We identified a significantly higher likelihood of suboptimal mesh placement in our LSH group, which probably is an indicator of the relative technical difficulty of inserting the mesh in LSH compared to other variants of LSC. The incidence of postoperative mesh-related complications in our study falls within the range of 1.0–2.6%. However, the incidence of mesh erosions were similar in our subgroup analyses unlike the differences reported by other authors [33–35]. It is the technical challenge to achieve proper placement of the anterior mesh in LSH and be able to create a “de novo vaginal apex” that is considered to be a plausible reason for the higher anterior compartment failure in association with LSH and is the driver behind the suggestion of alternative modifications to the standard technique .
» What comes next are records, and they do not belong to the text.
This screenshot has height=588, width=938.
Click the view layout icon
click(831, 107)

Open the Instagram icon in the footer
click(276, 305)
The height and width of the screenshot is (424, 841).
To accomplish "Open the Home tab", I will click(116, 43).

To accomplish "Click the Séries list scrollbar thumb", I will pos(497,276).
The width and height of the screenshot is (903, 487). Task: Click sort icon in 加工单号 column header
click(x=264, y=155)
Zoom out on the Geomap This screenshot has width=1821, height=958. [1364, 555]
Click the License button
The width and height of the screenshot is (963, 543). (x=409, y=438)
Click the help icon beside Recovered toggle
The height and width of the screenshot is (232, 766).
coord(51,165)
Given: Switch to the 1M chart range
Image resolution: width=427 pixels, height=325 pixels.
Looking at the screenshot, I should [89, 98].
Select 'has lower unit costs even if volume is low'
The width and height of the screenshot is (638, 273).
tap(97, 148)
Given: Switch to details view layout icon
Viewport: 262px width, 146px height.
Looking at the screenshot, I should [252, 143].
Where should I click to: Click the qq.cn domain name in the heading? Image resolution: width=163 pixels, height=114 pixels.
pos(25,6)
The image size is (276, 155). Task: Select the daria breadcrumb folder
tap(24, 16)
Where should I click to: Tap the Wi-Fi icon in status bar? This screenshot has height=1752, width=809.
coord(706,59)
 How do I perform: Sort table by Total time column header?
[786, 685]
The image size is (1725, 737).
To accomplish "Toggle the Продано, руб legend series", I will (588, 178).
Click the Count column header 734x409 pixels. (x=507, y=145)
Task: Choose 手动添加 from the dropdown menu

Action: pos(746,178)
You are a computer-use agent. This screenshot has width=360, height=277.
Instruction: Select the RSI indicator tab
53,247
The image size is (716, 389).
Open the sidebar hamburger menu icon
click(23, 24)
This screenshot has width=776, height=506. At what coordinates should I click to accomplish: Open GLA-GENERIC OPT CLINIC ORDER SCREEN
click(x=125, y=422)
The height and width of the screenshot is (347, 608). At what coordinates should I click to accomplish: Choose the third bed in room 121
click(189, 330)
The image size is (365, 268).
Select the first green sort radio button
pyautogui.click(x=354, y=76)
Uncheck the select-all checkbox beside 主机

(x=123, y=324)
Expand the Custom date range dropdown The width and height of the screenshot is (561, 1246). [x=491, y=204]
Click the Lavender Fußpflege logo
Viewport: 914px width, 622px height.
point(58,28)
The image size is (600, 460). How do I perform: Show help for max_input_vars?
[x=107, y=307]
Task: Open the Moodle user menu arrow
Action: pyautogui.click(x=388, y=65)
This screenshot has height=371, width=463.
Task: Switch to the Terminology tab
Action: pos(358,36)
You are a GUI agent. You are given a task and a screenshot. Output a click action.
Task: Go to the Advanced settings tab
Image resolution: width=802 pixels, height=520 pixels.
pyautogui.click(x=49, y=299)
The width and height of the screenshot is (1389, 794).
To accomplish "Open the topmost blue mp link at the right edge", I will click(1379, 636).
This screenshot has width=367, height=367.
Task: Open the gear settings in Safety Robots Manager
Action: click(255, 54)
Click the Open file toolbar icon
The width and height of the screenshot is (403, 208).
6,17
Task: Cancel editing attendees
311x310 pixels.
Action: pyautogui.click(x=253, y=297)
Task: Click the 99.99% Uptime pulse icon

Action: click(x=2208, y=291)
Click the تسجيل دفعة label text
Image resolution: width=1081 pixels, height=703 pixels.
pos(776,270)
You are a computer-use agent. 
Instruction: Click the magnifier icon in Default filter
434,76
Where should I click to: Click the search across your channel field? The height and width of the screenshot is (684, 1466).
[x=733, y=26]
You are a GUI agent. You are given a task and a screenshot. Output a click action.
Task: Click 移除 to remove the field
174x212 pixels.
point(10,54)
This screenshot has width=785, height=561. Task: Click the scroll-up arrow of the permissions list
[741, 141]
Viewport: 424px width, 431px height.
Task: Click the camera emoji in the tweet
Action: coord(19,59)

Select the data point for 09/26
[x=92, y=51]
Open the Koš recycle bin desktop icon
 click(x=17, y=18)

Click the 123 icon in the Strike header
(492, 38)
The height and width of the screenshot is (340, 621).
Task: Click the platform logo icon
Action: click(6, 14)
Strengths and limitations:
We appreciate that there are some limitations to our work. First, the retrospective nature of the study has an inherent risk of introducing selection and recall bias into our data. Due to the rigor in our hospital database and the high level of specialism required for the surgical procedures being assessed, it is extremely unlikely we would have missed any procedures or data that was collected. However, the issue of selection bias is more challenging to tackle except within a context of a randomized trial. Indeed, our 2 groups of interest had significant differences in their demographics and associated comorbidities. Second, although we report 12-month follow-up data, in POP surgery, this is considered relatively short. We recognize that the longer the follow-up the higher attrition rate, hence, the current study will form the basis for our LSC database that will enable us to increase our sample size and asses longer term outcomes. Finally, it could be perceived that a report from a single center might limit the external validity of the study. However, the involvement of several independent trained surgeons, in a center accredited by the European Board & College of Obstetrics and Gynaecology (EBCOG) for training and the use of standardized operative technique and validated outcome measures make our findings generalizable. In contrast, the novelty of our study being the first to report on LSC outcomes based on whether the uterus was removed or spared and the use of a comprehensive set of core clinical, imaging and patient reported outcomes are major strengths to our study.